* **Provided material**:
• • • • • • •

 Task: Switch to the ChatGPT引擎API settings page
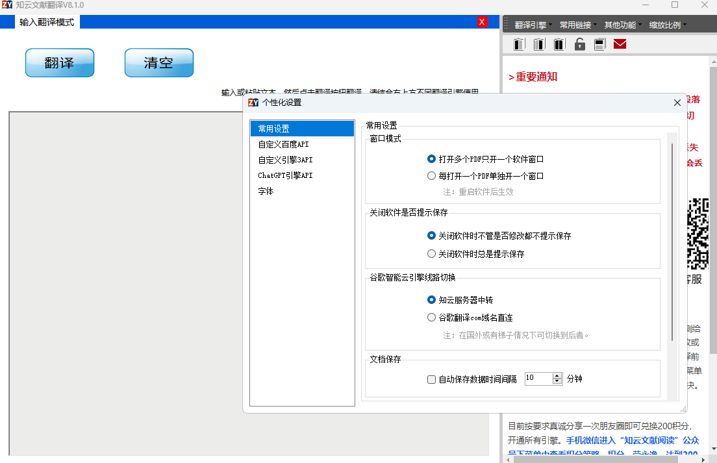click(284, 175)
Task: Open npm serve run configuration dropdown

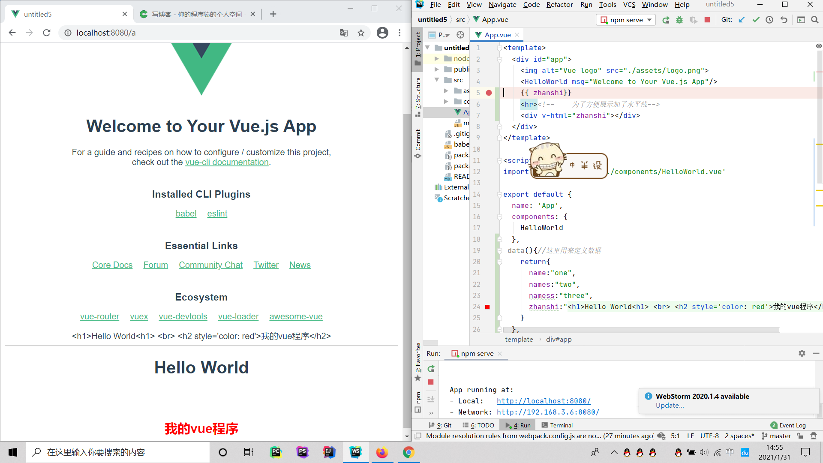Action: [626, 20]
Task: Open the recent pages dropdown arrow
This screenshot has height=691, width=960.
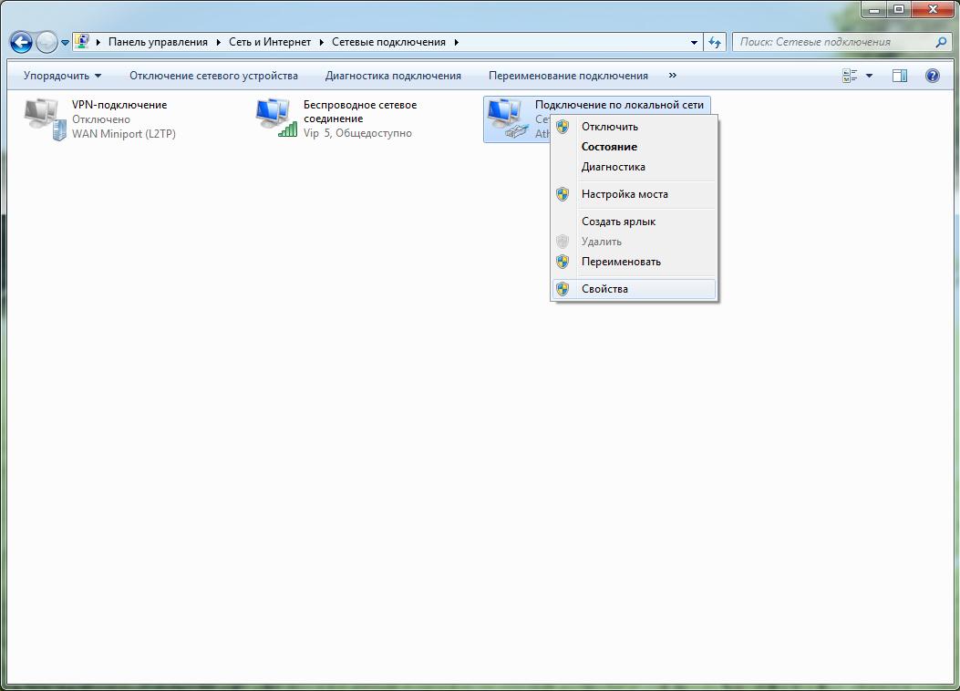Action: point(65,43)
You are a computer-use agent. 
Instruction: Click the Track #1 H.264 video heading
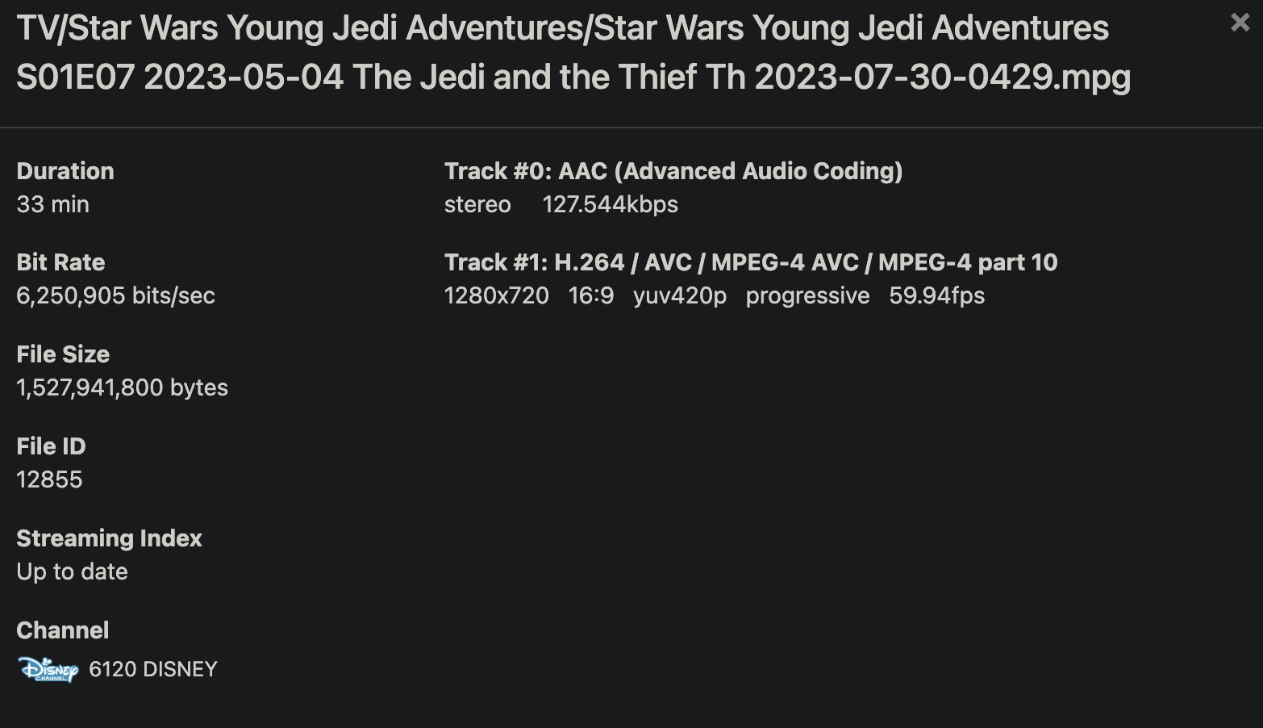pyautogui.click(x=751, y=262)
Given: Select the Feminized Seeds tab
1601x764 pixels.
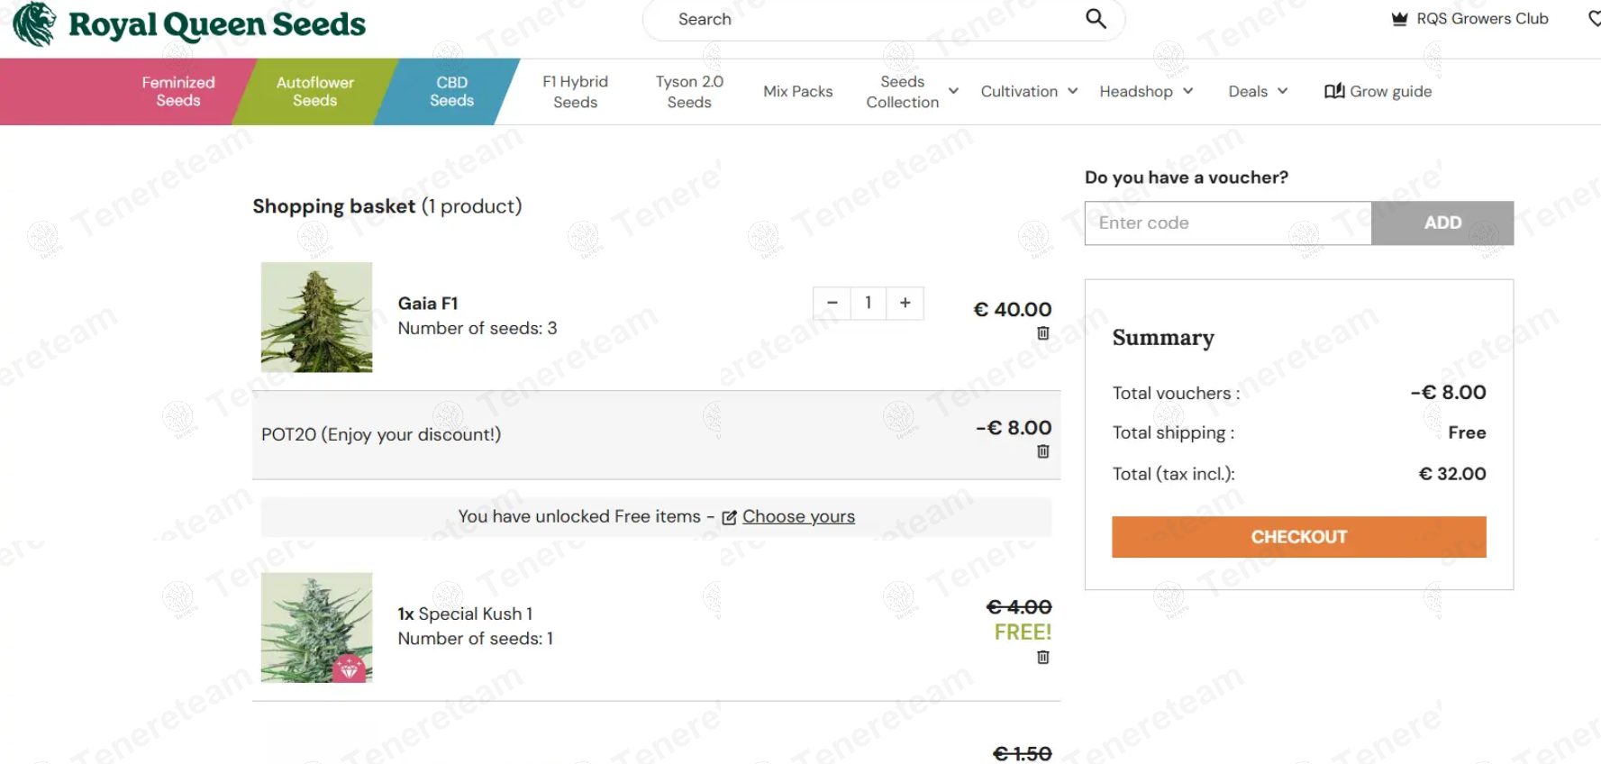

• • • • • • •

* **Problem to work on**:
Can you convert all of the material above into a JSON list of strings, one string per line and no blank lines? Leave the pictures out.

* **Answer below**:
[
  " Task: Switch to the ChatGPT引擎API settings page",
  "click(284, 175)",
  "Task: Open npm serve run configuration dropdown",
  "Action: [626, 20]",
  "Task: Open the recent pages dropdown arrow",
  "This screenshot has height=691, width=960.",
  "Action: point(65,43)",
  "You are a computer-use agent. ",
  "Instruction: Click the Track #1 H.264 video heading",
  "pyautogui.click(x=751, y=262)",
  "Given: Select the Feminized Seeds tab",
  "1601x764 pixels."
]